Incidence and safety of abortion in two humanitarian settings in Uganda and Kenya: a respondent-driven sampling study

Access to abortion is a fundamental human right. The need for abortion services is amplified in complex humanitarian emergencies. However, most humanitarian agencies do not provide abortion services. There is a lack of data on the direct experiences of abortion of those living in displacement.
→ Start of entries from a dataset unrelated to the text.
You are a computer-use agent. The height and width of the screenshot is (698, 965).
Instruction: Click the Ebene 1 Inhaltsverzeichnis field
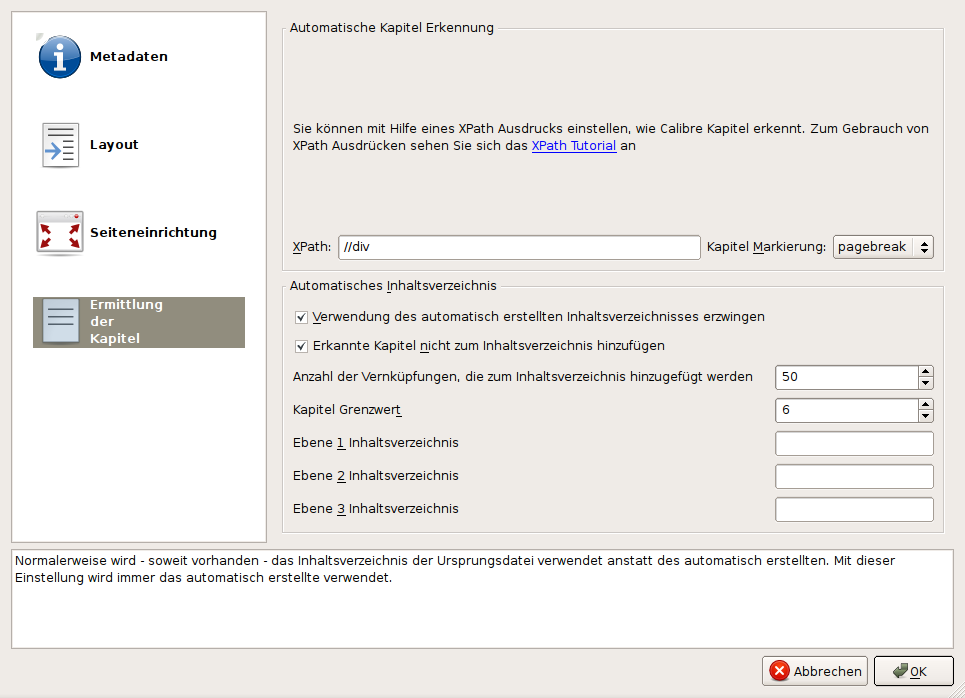853,443
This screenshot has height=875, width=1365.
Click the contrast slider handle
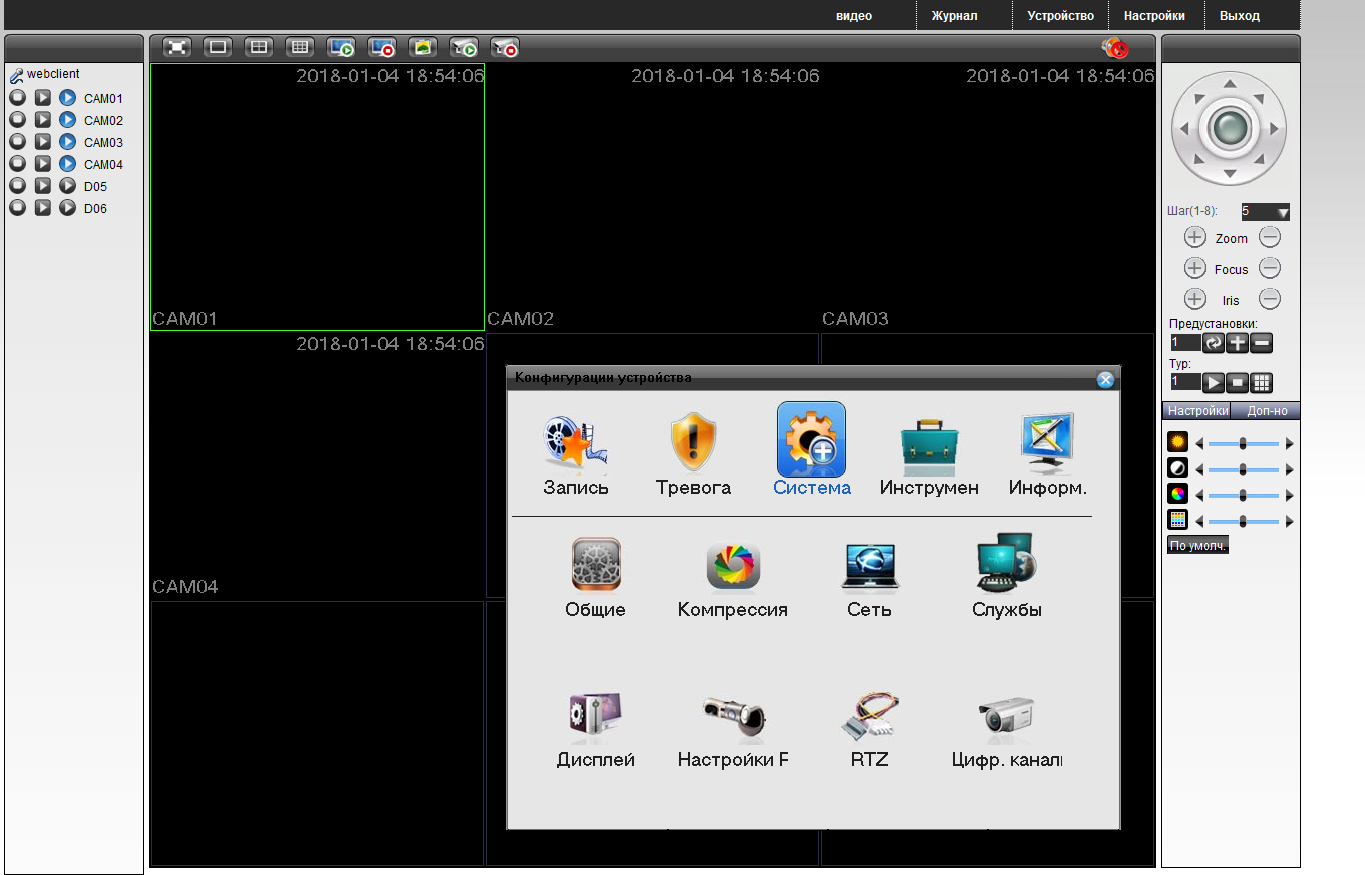pos(1243,469)
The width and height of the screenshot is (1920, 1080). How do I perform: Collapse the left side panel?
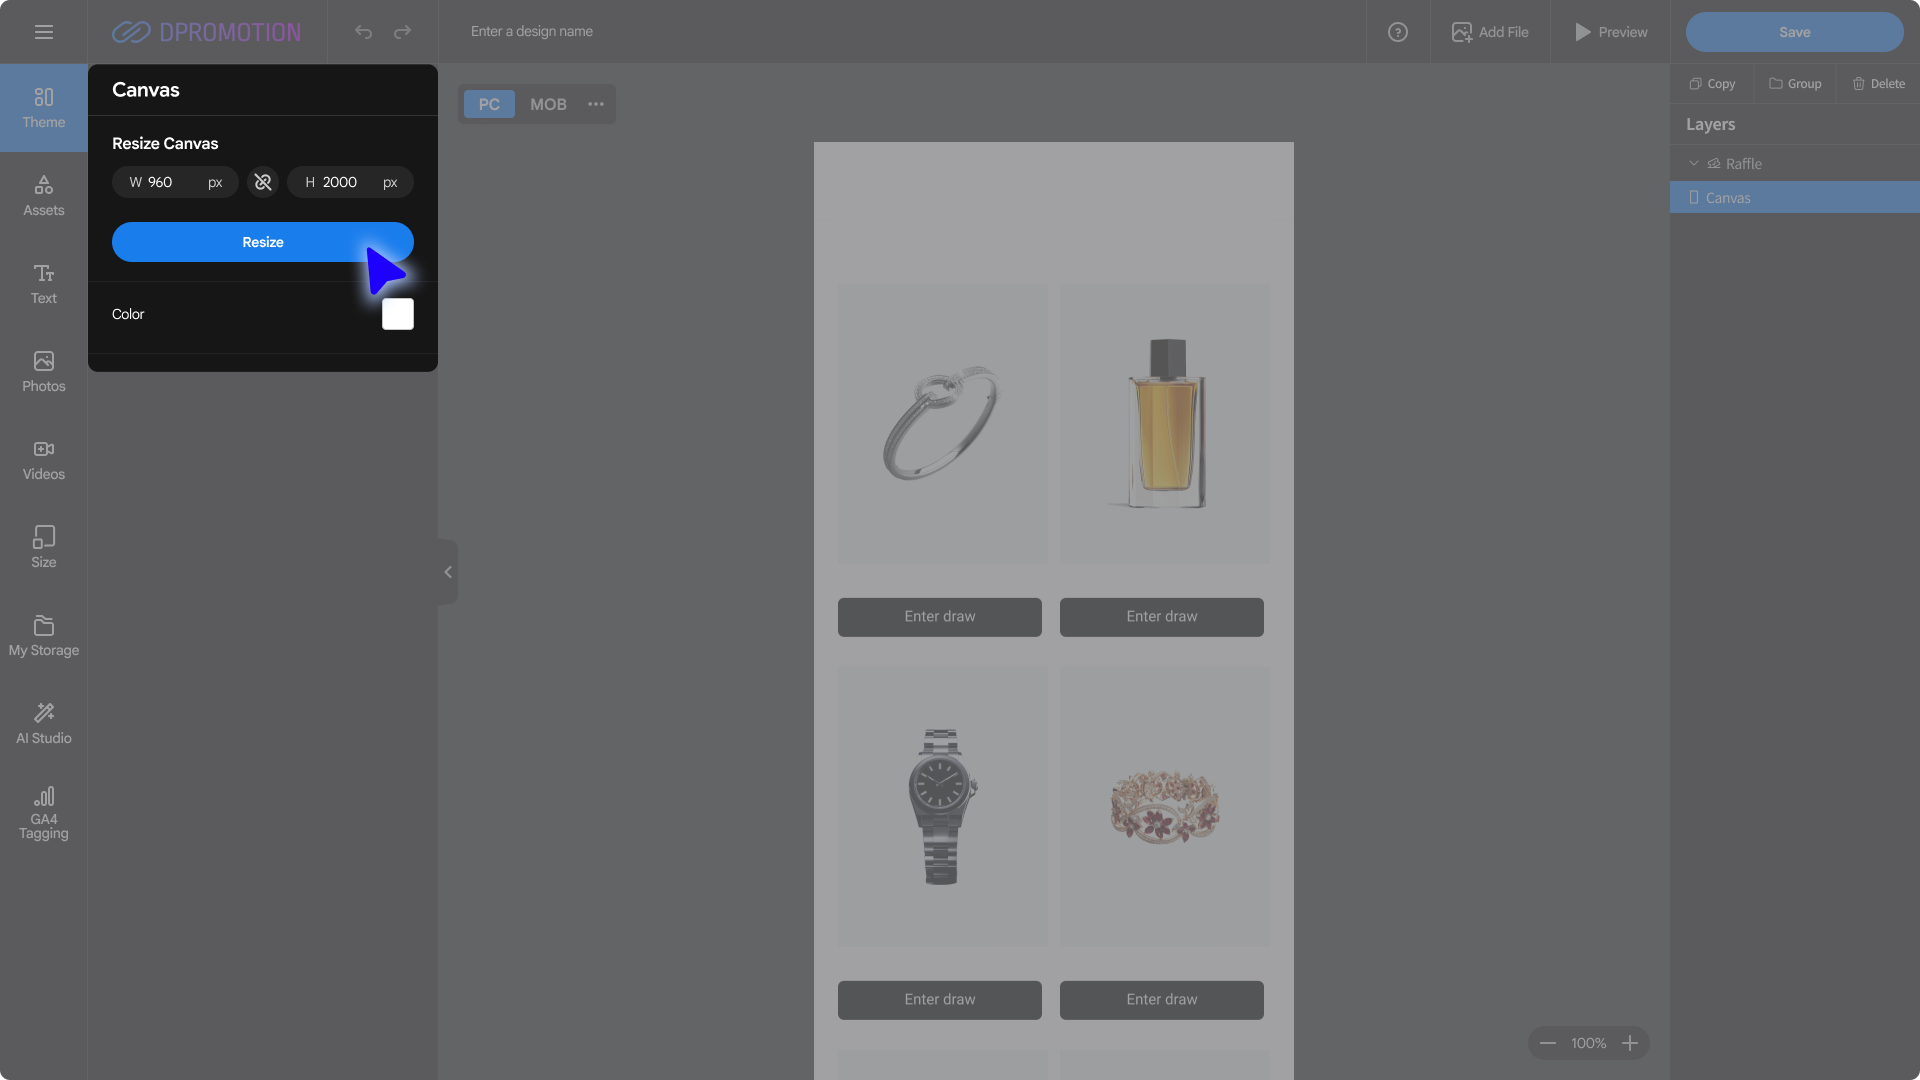coord(448,572)
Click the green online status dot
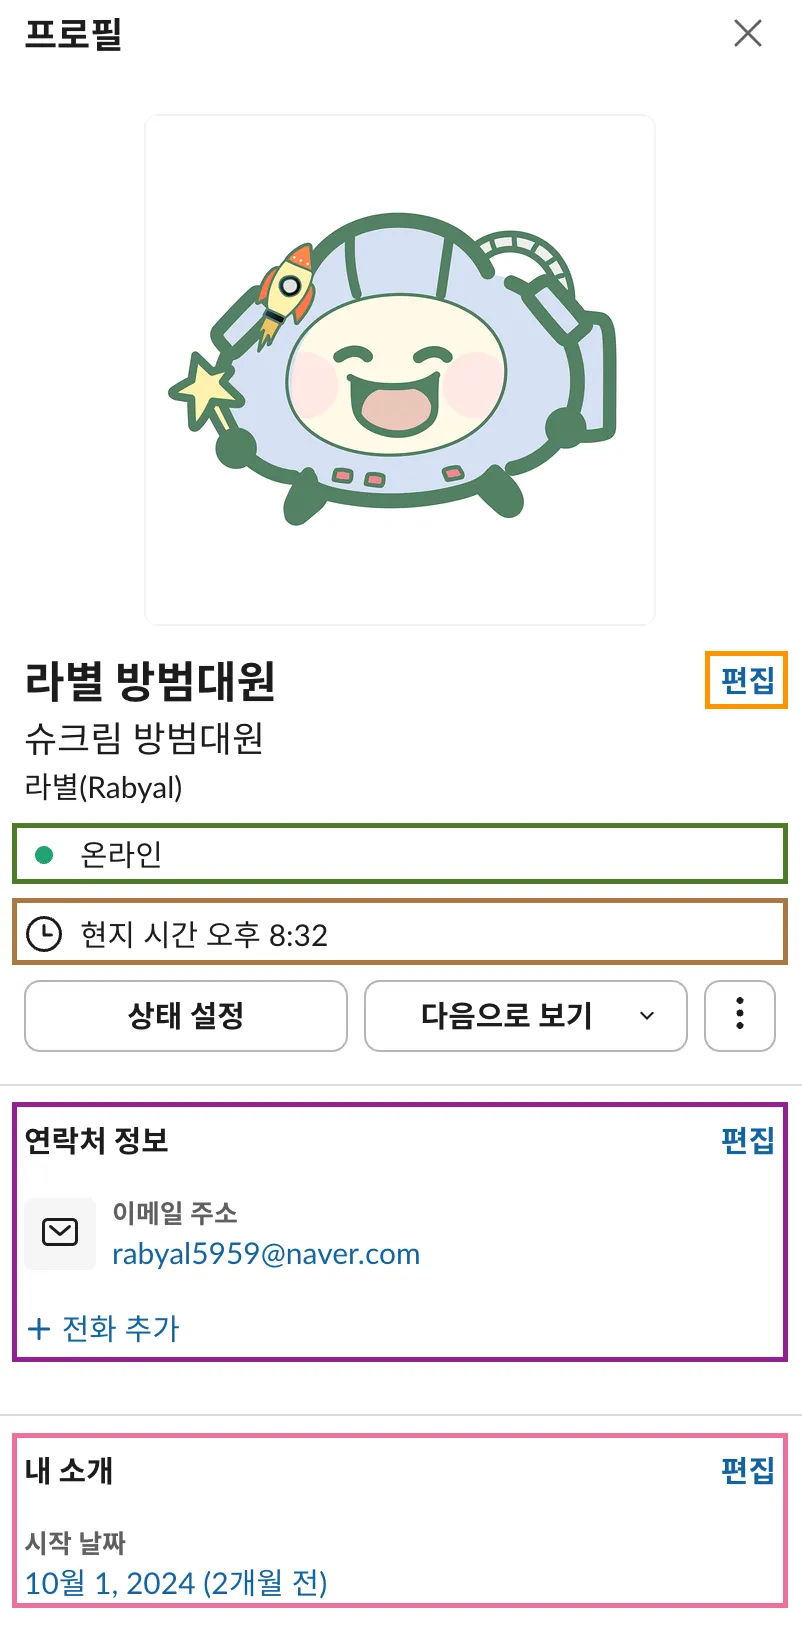This screenshot has height=1628, width=802. [x=44, y=855]
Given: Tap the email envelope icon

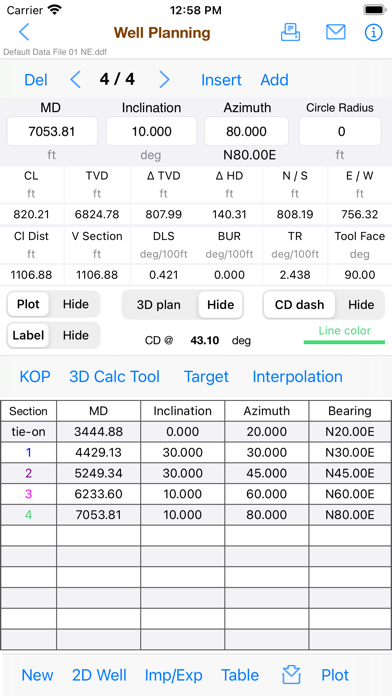Looking at the screenshot, I should pyautogui.click(x=336, y=32).
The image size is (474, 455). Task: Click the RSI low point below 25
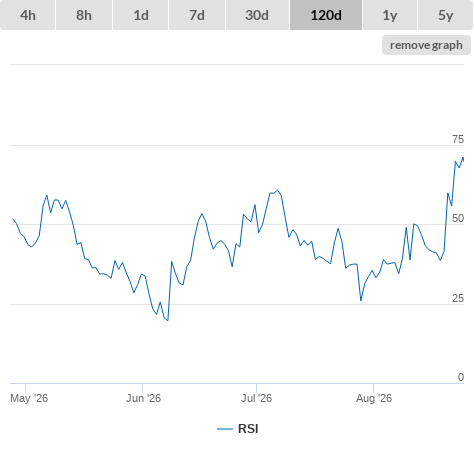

This study aimed to describe abortion practices, safety, and incidence in two refugee settings.
Between March and October 2022, this study surveyed women and girls with recent abortion experiences from Bidibidi Refugee Settlement, Uganda, and Kakuma Refugee Camp, Kenya, using respondent-driven sampling (RDS).
Among those with an abortion in the past 5 years, the most common methods of abortion were traditional herbs (81% in Bidibidi, 45% in Kakuma) and non-medication abortion pharmaceuticals such as painkillers and antimalarials. Few participants reported using WHO-recommended methods of abortion (mifepristone in combination with misoprostol, misoprostol alone, or manual vacuum aspiration). Self-reported morbidity was high. Nearly a quarter reported avoiding seeking post-abortion care. The estimated annual abortion rate was 52 per 1000 in Bidibidi and 55 per 1000 in Kakuma. Only 5 of 27 health facilities (1 of 16 in Bidibidi, 4 of 11 in Kakuma) reported providing safe abortion services. 15 of 16 in Bidibidi and 9 of 11 in Kakuma reported providing post-abortion care.
In summary the study found that refugees in these two contexts have little access to WHO-recommended methods of abortion, and the need for safe abortion services is high.